In the Times, Col. Ross Brown, commander of the ‘military’s efforts across all of Central American,” justified the funneling of U.S. military personnel and resources to the region through a theory of a “potential nexus between transnational organized criminals and terrorists who would do harm to our country.” That bears a striking resemblance to Army Chief of Staff Ray Odierno’s response on CBS (6/15/12) when Charlie Rose asked him who the U.S.’s enemies were:
Well, that’s the thing…It could be a state, it could be a nation-state, it could be insurgents, it could be nonstate actors, it could be terrorists, it could be a combination of all of those, frankly. I could come up with several scenarios where you’d have all of those involved. So it’s about the complexity of the world we live in and it’s translating into potential future military operations that we might have to conduct.
Neither CBS nor the Times offered any sort of scrutiny of such an open-ended policy. In fact, the Times piece only offered one point of quasi-critical context regarding the historical role of the U.S. in Latin America, mentioning “Washington’s messy history in Honduras, which was the base for the secret operation once run by Oliver North to funnel money and arms to rebels fighting in neighboring Nicaragua.” After this brief allusion to U.S. support for the infamous cocaine-trafficking Contras (Extra!, 1-2/97), the unironically referred to “skeptics” who “worry that the American military might accidentally empower thuggish elements of local security forces.”–as if any future empowering of violent forces would be “accidental.”

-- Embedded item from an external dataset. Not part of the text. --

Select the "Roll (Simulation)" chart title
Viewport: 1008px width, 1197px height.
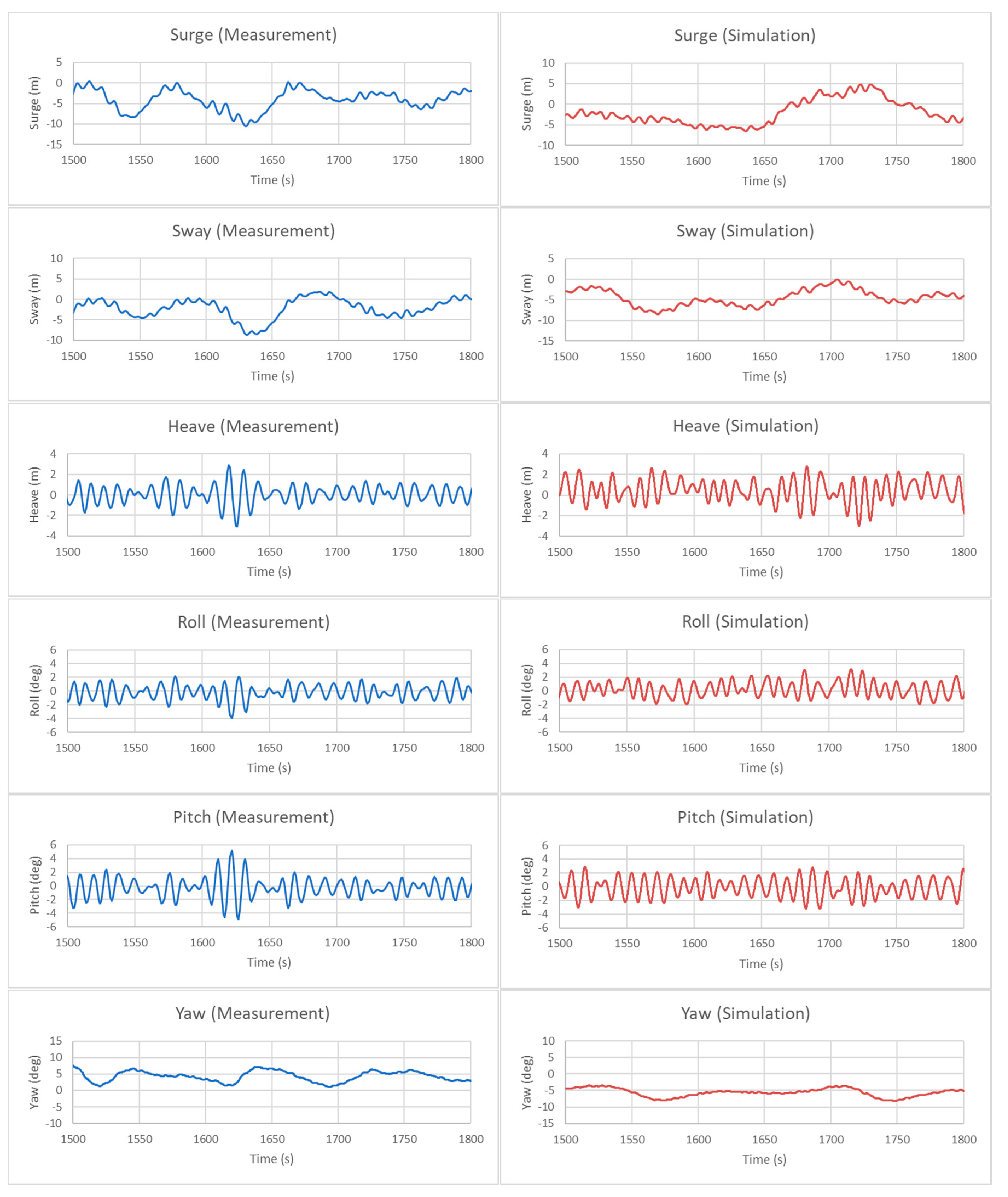click(x=745, y=621)
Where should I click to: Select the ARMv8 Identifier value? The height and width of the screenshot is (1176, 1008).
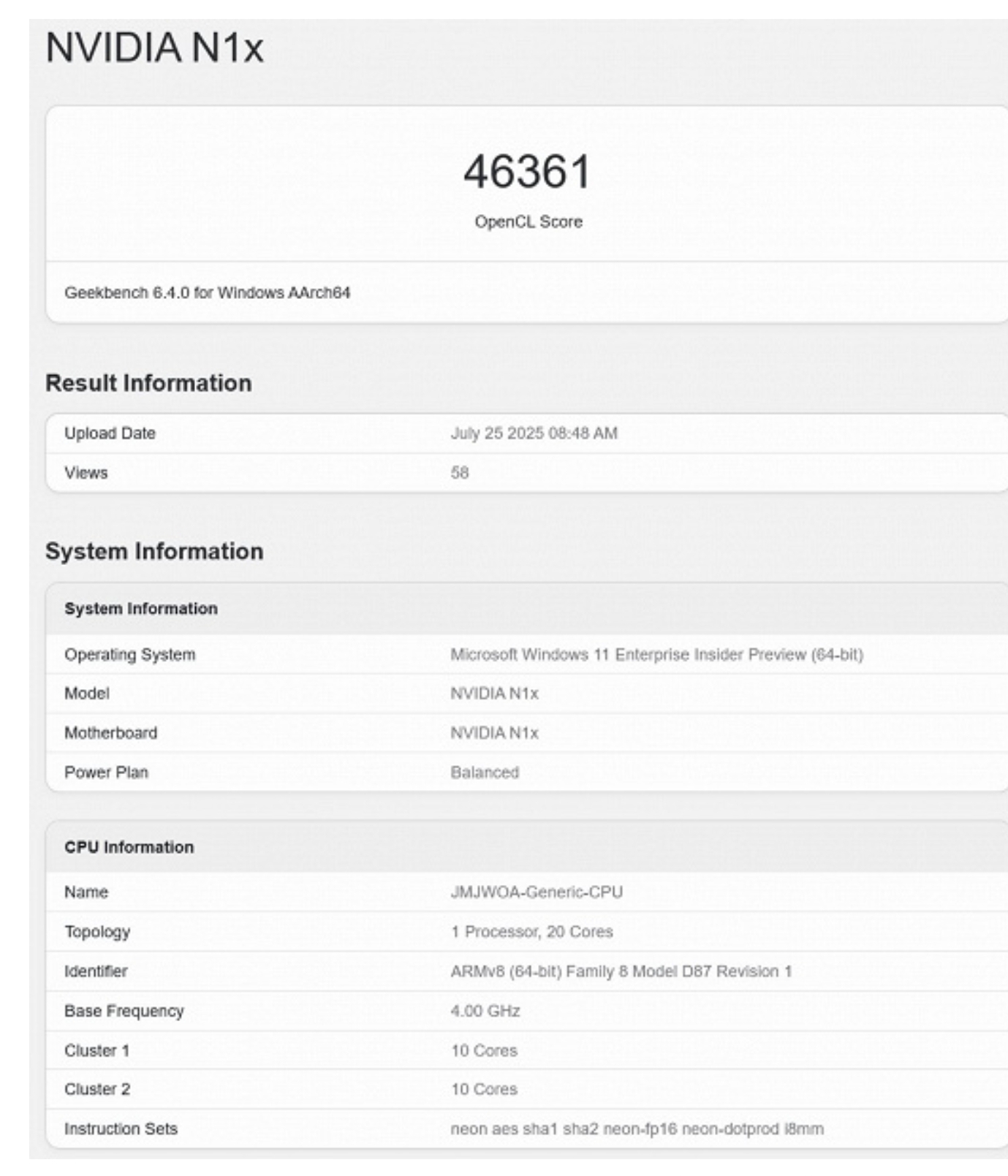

Apparently the fact that the U.S.’s War on Drugs now includes as a partner a Honduran regime brought to power by the overthrow of an elected president does not invite deeper analysis. There’s no discussion of a military coup that the U.S. refused to describe as such so as not to trigger cuts in aid (Huffington Post, 11/29/10)—aid that now seems to increasingly take the form of military equipment, personnel and DEA agents.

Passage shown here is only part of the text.